■ **REQUIRED WORK**
If pictures appear among the lines below, leave them out while you return exactly the lines from the one with "Select the emblem icon on slide 物流功能" through the one with "Given: Click the".

═══ DATASET

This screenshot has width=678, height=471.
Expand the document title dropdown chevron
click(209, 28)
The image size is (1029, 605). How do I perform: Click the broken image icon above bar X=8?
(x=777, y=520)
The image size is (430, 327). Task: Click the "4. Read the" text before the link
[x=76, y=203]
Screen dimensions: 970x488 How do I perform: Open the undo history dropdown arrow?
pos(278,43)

══════
═══ DATASET

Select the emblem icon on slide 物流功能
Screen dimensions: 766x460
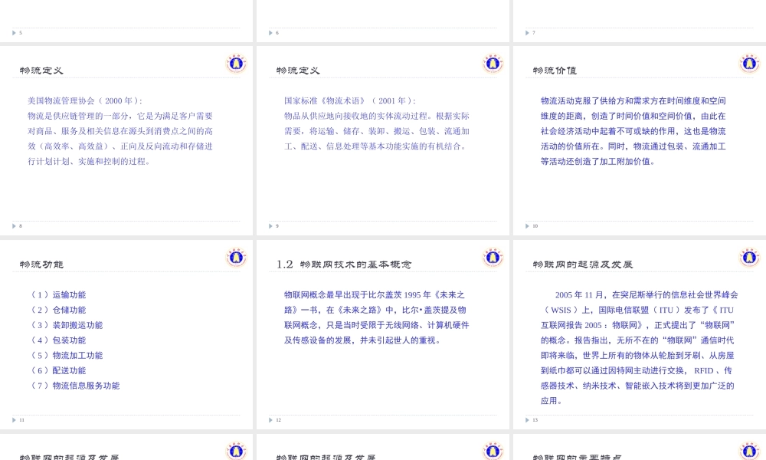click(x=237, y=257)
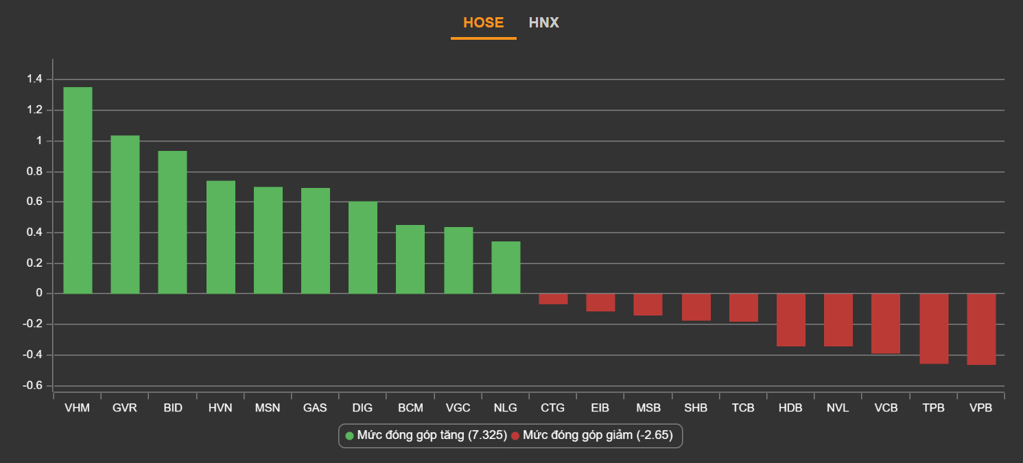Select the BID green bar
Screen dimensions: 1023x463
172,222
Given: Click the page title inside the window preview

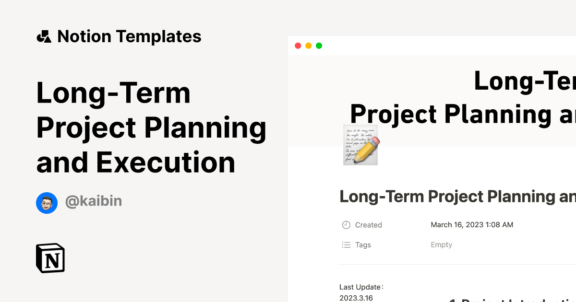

══════
═══ DATASET

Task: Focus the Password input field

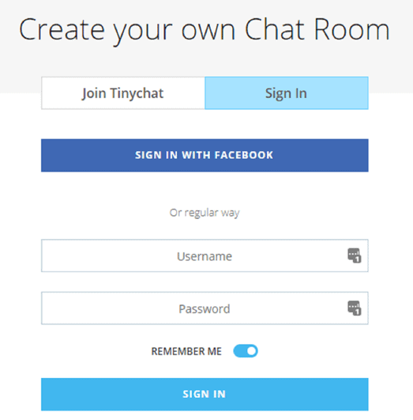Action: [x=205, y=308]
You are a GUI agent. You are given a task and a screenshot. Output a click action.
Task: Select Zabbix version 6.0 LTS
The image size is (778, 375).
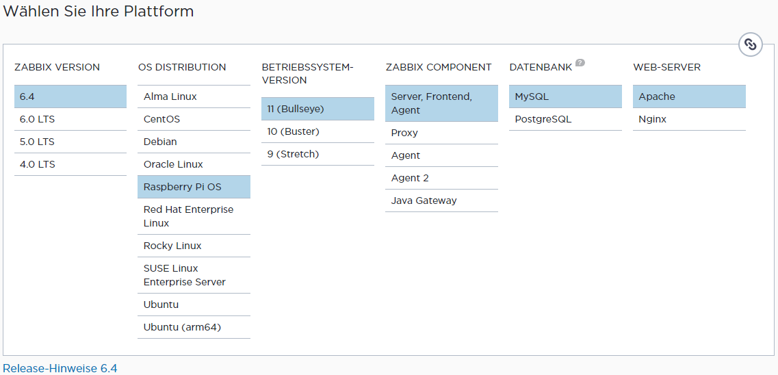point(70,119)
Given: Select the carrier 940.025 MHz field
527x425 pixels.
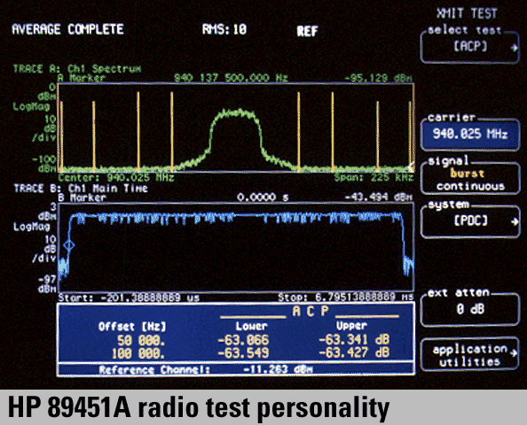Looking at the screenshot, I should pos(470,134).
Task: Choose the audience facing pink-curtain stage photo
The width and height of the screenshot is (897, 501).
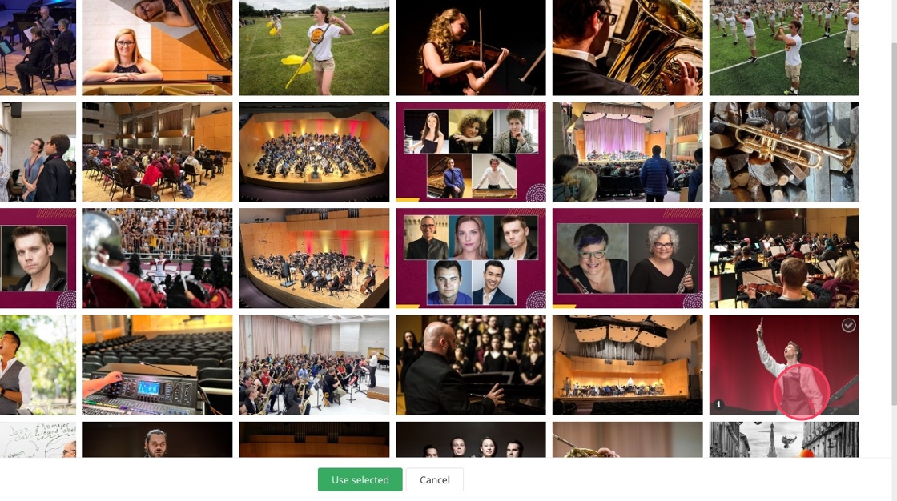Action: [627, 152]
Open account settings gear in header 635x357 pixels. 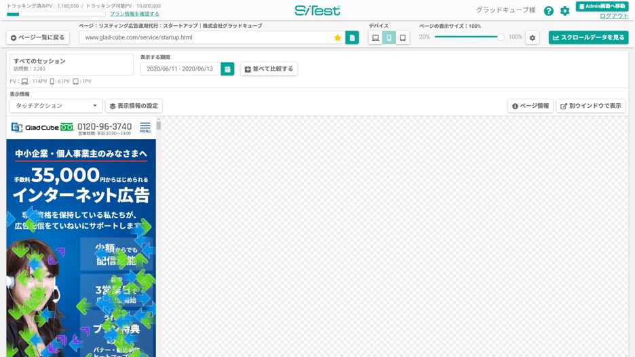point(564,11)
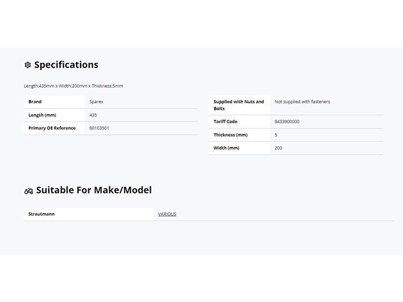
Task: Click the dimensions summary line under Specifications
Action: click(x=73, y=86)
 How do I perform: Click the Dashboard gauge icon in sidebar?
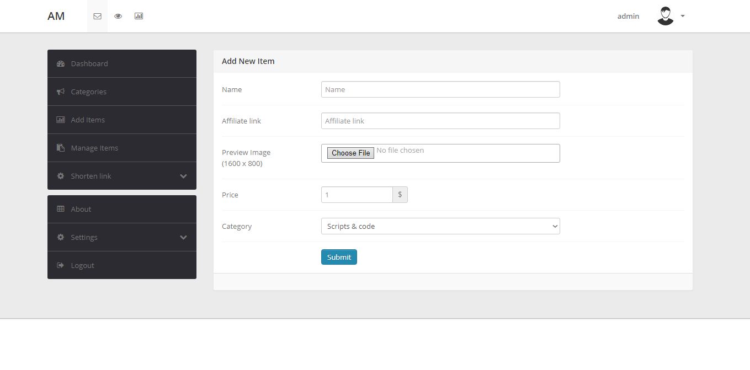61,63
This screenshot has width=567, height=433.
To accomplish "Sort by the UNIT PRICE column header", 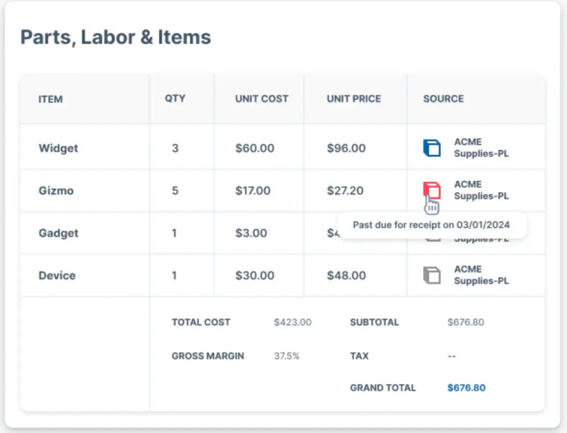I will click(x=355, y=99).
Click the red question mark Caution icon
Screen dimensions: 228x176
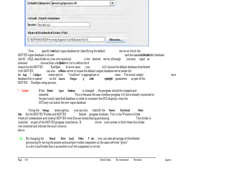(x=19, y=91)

══════

■ **PROBLEM SOLUTION**
Select the emblem icon on slide 物流功能
Screen dimensions: 766x460
click(x=237, y=257)
Select the BID green bar
Screen dimensions: 1023x463
172,222
Given: Click the page title inside the window preview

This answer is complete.